_Exercise prompt:_
Look below for the line with "Where should I"; begin the copy there and stop after the line with "Given: Click the ₹300K+ (with IHS) cell", keeping the text exact and the pictures out.

__________

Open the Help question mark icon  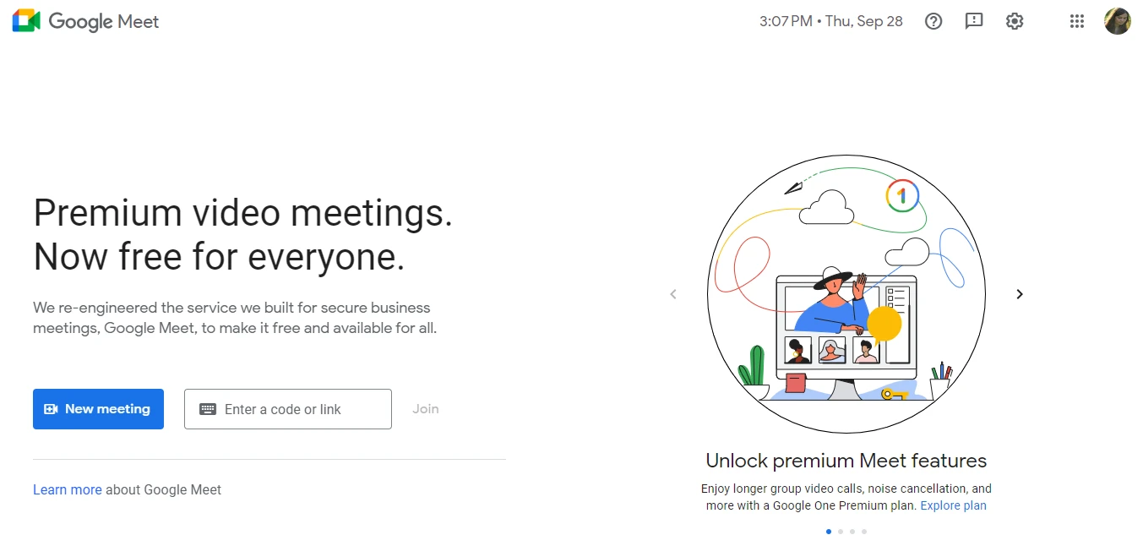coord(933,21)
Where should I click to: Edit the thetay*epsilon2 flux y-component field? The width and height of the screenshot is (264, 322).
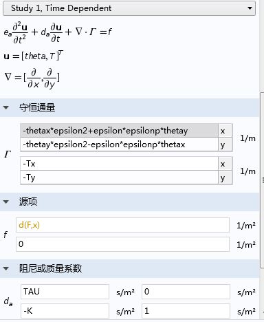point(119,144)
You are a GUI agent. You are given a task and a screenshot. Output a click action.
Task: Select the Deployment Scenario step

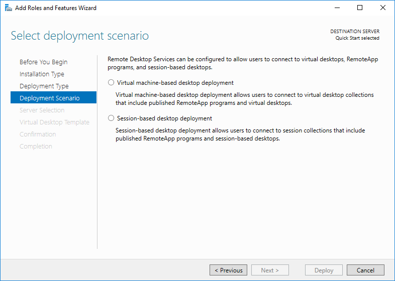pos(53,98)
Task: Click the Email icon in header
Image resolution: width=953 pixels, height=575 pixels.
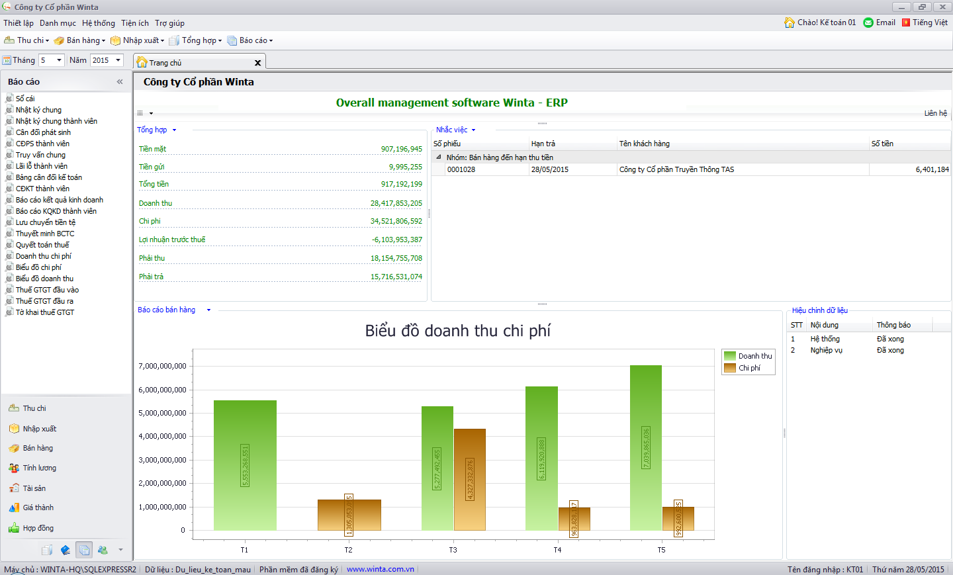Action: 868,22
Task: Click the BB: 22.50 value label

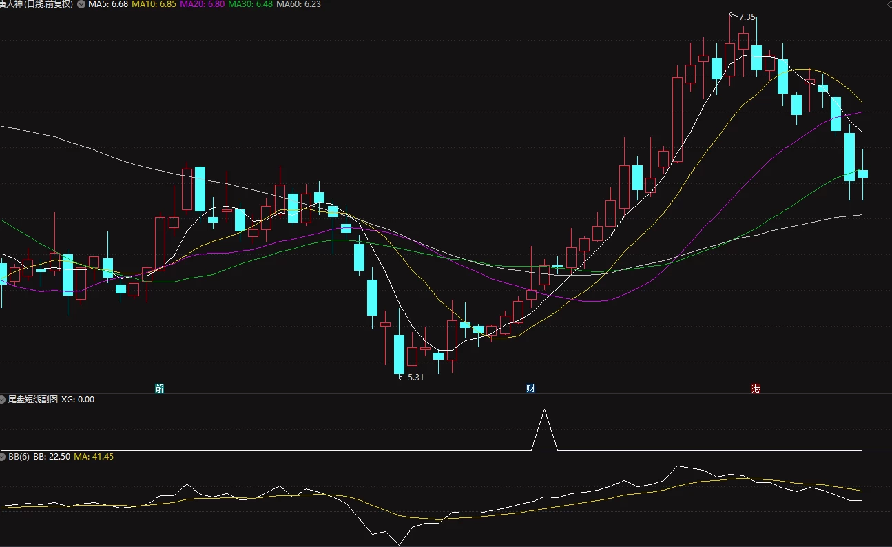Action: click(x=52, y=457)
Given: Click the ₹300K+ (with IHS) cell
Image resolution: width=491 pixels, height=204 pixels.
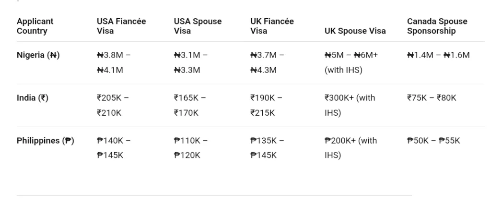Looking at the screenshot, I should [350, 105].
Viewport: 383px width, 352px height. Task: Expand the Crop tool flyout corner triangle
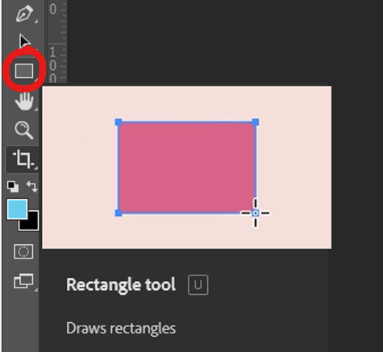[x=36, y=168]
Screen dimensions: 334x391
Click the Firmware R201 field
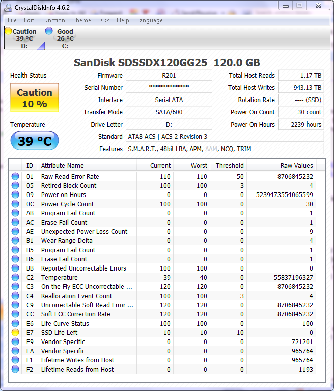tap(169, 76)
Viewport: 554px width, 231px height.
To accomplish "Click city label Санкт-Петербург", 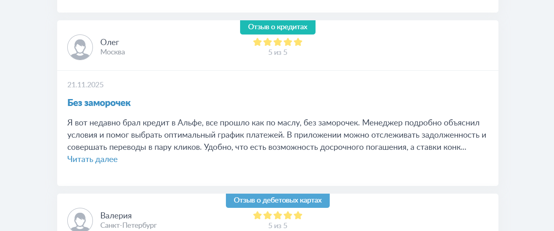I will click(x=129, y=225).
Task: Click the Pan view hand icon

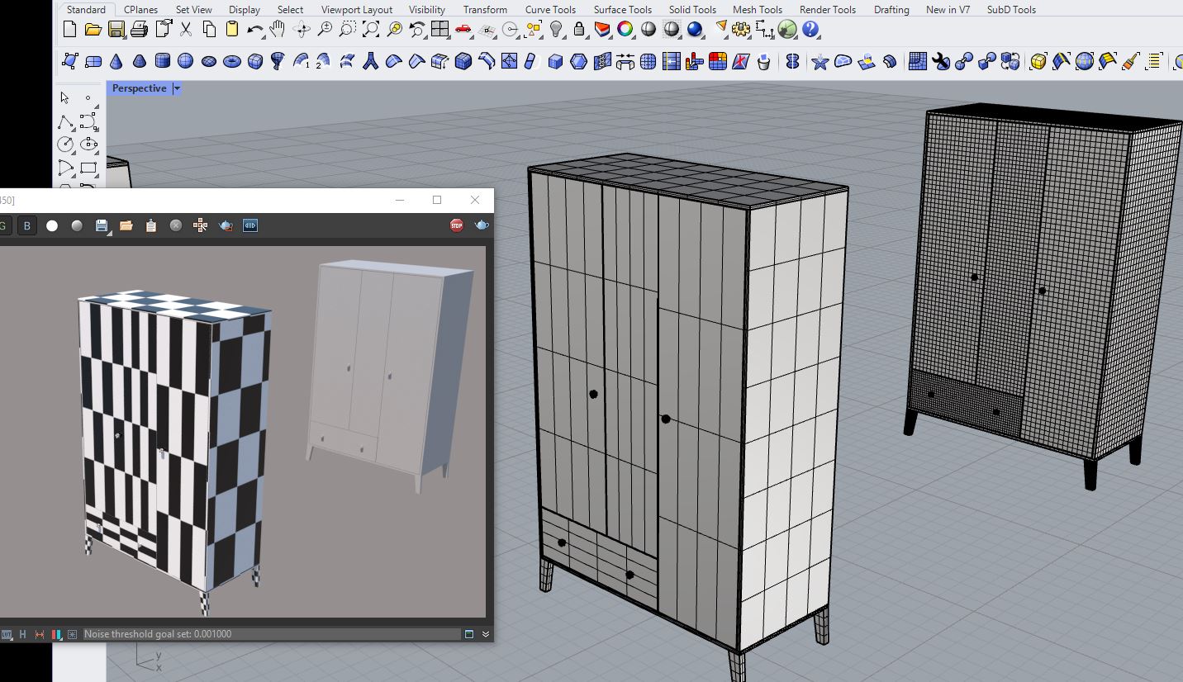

__________

_Completed exercise:_
Where should I click to: Edit the thetay*epsilon2 flux y-component field? The width and height of the screenshot is (264, 322).
point(119,144)
You are a GUI agent. You are given a task and a screenshot. Output a click action.
Task: Select the Deployment Scenario step

pos(53,98)
Task: Click the Email icon in header
Image resolution: width=953 pixels, height=575 pixels.
Action: 868,22
Task: Click the BB: 22.50 value label

Action: click(x=52, y=457)
Given: Click the ₹300K+ (with IHS) cell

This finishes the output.